**Raw data**
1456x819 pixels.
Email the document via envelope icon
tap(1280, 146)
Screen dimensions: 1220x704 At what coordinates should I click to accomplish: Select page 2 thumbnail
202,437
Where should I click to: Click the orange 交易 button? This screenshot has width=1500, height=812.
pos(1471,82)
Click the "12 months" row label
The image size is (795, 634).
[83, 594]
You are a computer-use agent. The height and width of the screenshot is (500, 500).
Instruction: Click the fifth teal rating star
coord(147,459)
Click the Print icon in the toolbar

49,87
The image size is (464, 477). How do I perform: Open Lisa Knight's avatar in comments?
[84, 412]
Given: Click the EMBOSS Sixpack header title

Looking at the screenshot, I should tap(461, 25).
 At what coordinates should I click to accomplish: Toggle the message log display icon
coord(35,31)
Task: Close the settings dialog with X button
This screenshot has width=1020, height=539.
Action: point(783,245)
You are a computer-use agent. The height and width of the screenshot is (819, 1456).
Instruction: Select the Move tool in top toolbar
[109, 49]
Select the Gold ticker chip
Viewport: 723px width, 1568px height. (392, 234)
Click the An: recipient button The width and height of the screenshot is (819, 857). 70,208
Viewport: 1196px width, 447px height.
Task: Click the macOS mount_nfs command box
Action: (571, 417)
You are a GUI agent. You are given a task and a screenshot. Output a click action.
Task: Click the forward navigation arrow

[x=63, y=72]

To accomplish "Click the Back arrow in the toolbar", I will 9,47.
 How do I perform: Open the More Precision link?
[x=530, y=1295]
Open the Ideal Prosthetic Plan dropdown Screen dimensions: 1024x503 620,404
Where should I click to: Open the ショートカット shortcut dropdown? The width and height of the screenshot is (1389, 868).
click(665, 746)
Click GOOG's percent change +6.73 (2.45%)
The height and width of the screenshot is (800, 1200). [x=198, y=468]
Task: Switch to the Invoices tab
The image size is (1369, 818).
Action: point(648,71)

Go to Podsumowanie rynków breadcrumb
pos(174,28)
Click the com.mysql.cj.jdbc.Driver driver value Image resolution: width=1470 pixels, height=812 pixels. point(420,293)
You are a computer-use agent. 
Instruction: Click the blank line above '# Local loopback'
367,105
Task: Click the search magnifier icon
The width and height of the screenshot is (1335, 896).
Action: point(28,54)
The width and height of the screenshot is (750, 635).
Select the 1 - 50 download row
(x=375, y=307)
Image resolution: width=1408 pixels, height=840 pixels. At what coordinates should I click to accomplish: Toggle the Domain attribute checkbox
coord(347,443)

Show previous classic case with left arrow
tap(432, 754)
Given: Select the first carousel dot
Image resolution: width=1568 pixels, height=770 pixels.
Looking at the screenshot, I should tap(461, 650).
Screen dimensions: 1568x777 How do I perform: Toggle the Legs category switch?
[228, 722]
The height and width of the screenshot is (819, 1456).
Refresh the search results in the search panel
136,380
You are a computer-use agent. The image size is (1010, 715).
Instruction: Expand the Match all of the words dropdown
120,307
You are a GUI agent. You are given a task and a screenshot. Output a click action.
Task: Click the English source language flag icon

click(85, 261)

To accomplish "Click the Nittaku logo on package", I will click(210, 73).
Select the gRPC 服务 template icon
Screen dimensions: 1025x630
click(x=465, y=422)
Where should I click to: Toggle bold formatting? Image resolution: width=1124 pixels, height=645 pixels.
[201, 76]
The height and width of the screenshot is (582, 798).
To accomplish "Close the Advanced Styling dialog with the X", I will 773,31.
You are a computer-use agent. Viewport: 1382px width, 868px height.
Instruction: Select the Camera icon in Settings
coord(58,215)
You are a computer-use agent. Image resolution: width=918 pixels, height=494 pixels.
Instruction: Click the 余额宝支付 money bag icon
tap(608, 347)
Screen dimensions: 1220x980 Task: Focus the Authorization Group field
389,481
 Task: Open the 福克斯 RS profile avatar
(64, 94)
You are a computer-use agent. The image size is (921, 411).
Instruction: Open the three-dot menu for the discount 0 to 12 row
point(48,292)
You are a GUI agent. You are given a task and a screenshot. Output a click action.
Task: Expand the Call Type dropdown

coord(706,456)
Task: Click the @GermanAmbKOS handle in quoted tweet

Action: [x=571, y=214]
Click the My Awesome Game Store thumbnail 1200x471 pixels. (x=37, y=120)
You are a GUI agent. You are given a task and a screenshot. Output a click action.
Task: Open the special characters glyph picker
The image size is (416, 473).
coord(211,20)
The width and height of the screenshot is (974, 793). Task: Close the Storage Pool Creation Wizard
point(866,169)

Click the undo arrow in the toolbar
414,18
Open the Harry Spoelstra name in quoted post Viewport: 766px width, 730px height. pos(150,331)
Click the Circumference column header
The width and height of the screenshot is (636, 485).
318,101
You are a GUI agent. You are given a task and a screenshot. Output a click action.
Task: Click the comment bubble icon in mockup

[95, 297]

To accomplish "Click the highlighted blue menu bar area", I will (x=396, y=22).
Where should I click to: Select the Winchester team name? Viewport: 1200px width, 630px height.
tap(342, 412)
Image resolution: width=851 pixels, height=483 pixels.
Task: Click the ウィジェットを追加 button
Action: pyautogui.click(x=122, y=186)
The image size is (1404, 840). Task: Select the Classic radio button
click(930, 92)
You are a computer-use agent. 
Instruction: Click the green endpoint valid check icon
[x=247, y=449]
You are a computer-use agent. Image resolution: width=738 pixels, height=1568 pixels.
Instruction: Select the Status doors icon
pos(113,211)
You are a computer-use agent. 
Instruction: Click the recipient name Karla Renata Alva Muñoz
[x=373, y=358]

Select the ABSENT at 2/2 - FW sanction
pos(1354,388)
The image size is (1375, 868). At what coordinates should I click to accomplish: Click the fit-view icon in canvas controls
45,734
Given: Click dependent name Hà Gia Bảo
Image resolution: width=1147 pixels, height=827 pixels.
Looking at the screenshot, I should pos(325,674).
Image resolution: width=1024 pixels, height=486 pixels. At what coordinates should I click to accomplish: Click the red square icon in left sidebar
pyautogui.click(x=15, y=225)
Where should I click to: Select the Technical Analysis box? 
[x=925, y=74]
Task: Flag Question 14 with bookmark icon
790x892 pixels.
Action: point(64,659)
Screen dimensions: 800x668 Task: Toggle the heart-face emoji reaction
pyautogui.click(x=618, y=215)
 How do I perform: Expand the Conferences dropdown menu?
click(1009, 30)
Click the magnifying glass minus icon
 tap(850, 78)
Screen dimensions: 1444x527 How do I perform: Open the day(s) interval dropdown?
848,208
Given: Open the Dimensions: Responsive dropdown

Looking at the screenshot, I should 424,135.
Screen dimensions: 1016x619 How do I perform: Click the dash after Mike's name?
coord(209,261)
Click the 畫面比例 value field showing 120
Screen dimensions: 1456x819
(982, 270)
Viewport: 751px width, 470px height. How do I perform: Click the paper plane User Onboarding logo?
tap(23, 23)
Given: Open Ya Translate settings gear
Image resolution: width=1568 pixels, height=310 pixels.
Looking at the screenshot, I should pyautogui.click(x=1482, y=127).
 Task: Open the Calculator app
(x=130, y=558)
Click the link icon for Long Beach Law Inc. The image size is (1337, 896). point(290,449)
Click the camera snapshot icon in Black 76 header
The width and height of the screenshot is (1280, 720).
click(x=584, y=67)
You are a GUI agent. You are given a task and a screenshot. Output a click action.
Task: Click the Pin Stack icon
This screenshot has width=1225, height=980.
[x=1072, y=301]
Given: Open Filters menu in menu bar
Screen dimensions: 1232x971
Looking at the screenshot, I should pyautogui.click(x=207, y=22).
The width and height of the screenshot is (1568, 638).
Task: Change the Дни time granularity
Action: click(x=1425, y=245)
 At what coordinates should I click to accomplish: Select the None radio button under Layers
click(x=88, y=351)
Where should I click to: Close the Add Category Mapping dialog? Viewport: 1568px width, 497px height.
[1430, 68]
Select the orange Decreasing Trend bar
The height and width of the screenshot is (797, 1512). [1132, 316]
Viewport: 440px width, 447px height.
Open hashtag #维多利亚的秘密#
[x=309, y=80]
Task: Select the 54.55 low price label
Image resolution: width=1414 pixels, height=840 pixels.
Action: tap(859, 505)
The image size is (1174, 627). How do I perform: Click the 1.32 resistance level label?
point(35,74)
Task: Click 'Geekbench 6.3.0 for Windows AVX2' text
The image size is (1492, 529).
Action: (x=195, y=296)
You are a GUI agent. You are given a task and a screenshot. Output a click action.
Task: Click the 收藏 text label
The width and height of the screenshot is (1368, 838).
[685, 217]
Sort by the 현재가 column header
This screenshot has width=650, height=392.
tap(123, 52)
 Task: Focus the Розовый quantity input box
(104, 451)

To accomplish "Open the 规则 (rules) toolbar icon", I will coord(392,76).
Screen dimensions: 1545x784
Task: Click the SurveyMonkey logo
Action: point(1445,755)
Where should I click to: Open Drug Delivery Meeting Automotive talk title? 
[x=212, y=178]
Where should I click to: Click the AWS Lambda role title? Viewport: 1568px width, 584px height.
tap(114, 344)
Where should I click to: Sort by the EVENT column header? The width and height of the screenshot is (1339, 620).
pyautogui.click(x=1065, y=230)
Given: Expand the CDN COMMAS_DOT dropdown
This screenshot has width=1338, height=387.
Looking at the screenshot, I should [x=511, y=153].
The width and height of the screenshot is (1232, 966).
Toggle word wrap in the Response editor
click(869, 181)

**What this task involves**
Put every line of the entries, starting at the very first line and ending at the line that contains "Open the Ideal", into a JSON list of strings with one string per line. Include both of those lines and leave out blank lines.

**Solution for this problem**
[
  "1456x819 pixels.",
  "Email the document via envelope icon",
  "tap(1280, 146)",
  "Screen dimensions: 1220x704 At what coordinates should I click to accomplish: Select page 2 thumbnail",
  "202,437",
  "Where should I click to: Click the orange 交易 button? This screenshot has width=1500, height=812.",
  "pos(1471,82)",
  "Click the \"12 months\" row label",
  "The image size is (795, 634).",
  "[83, 594]",
  "You are a computer-use agent. The height and width of the screenshot is (500, 500).",
  "Instruction: Click the fifth teal rating star",
  "coord(147,459)",
  "Click the Print icon in the toolbar",
  "49,87",
  "The image size is (464, 477). How do I perform: Open Lisa Knight's avatar in comments?",
  "[84, 412]",
  "Given: Click the EMBOSS Sixpack header title",
  "Looking at the screenshot, I should tap(461, 25).",
  " At what coordinates should I click to accomplish: Toggle the message log display icon",
  "coord(35,31)",
  "Task: Close the settings dialog with X button",
  "This screenshot has width=1020, height=539.",
  "Action: point(783,245)",
  "You are a computer-use agent. The height and width of the screenshot is (819, 1456).",
  "Instruction: Select the Move tool in top toolbar",
  "[109, 49]",
  "Select the Gold ticker chip",
  "Viewport: 723px width, 1568px height. (392, 234)",
  "Click the An: recipient button The width and height of the screenshot is (819, 857). 70,208",
  "Viewport: 1196px width, 447px height.",
  "Task: Click the macOS mount_nfs command box",
  "Action: (571, 417)",
  "You are a GUI agent. You are given a task and a screenshot. Output a click action.",
  "Task: Click the forward navigation arrow",
  "[x=63, y=72]",
  "To accomplish \"Click the Back arrow in the toolbar\", I will 9,47.",
  " How do I perform: Open the More Precision link?",
  "[x=530, y=1295]",
  "Open the Ideal Prosthetic Plan dropdown Screen dimensions: 1024x503 620,404"
]